The fine line between doing history and doing opinion journalism: By crawling into bed with an academic cum unabashed left-wing polemicist like Randall Balmer, John Fea of Messiah College's attempt to link Ted Cruz with "Christian Dominionism" may be risking the same guilt-by-association charge of scholarly hackery that surrounds David Barton.
Plus the act is rather dated. What philosopher James K.A. Smith calls "Theocracy Alarmists, Inc." is showing its age, as Ross Douthat reported way back in 2006 in that other age of theocracy, under George W. Bush:
...whereas Randall Balmer’s Thy Kingdom Come: How the Religious Right Distorts the Faith and Threatens America: An Evangelical’s Lament is less forgivable, because Balmer ought to have known better.
He is an evangelical Christian, a professor of religious history at Columbia, and the author of Mine Eyes Have Seen the Glory, a largely sympathetic exploration of evangelical belief in America. Yet Thy Kingdom Come—a glorified pamphlet, despite its endless subtitle—is indistinguishable from the general run of secularist hysterics, save for a smug reference to Balmer’s spotless Sunday school attendance record and a patina of “real Baptist” outrage over how the Religious Right has supposedly hijacked his heritage. There’s certainly room, after thirty years of culture war, for an informed and evenhanded critique of Christian conservatism, and Balmer’s background would seem to make him an ideal writer for the job.
But while he occasionally nods in the direction of intelligent criticism—noting the disparity between the Christian Right’s fixation on gay marriage, say, and its long-running silence on divorce; or zinging religious conservatives for writing the Bush administration a blank check in the war on terror—these arguments are quickly dropped in favor of the usual litany of anti-theocrat complaints, flavored with the usual apocalyptic rhetoric.
“What would America look like if the Religious Right had its way?” Balmer wonders. “The best answer” is that Christian conservatism “hankers for the kind of homogeneous theocracy that the Puritans tried to establish in seventeenth-century Massachusetts.” A few attempts to insert Intelligent Design into public school curricula constitute an “insidious” plot to overturn the Enlightenment, while the campaign to allow voluntary prayer in public schools is an attempt “to dismantle the First Amendment.” In the debate over vouchers and homeschooling, Balmer (who opposes both) assures his readers that “the future of American democracy hangs in the balance.”

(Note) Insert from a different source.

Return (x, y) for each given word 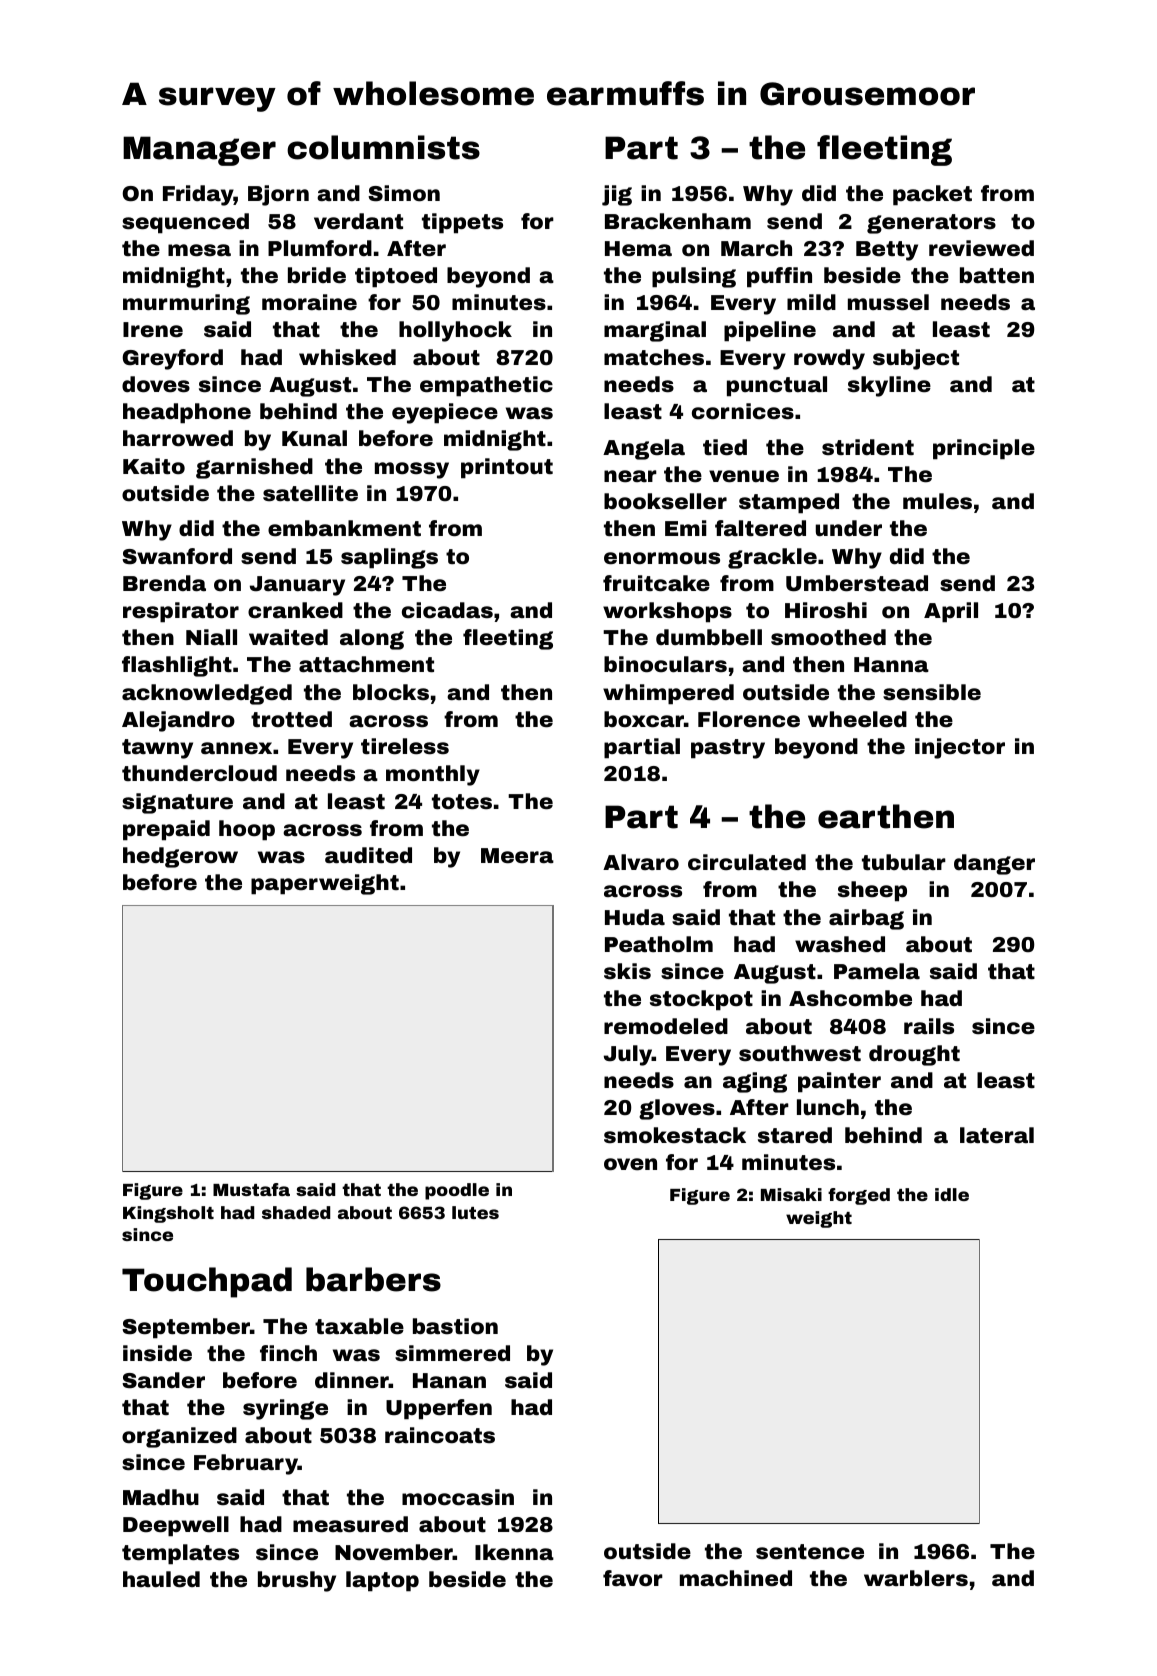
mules (937, 501)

Once again, all roads lead to [R.J.] Rushdoony. Reconstructionism, Thy Kingdom Come asserts, has driven evangelicalism’s “radical tack to the right,” influencing everyone from Pat Robertson to Richard Land to Jerry Falwell to Roy Moore. But unlike Rudin or Phillips, Balmer doesn’t bother to do close readings of conservative speeches, teasing out the Reconstructionist code words and theocratic allusions. He has all the evidence he needs: The Rushdoonian Chalcedon Foundation’s website, Balmer announces with the air of a lawyer delivering an airtight summation, once published a defense of Roy Moore, which was penned “by an associate professor at Falwell’s Liberty University.” So Rushdoony is Moore is Falwell: Case closed.
When the evidence for Rushdoonian infiltration of the Religious Right grows thin for even the most diligent decoder, the subject is usually changed to the Rapture, another supposed pillar of the emerging theocratic edifice. Premillenarian dispensationalism’s emphasis on the imminent collapse of all institutions, foreign and domestic, would seem an odd fit with Reconstructionism’s idea of hastening Christ’s coming by building his (political) kingdom on Earth. But every 1950s conspiracist knew that when Communists seemed to differ—Tito and Stalin, Stalin and Mao—it only concealed a deeper concord. Similarly, everyone on the Christian Right is understood to be on the same side, no matter their superficial disagreements.Mercy.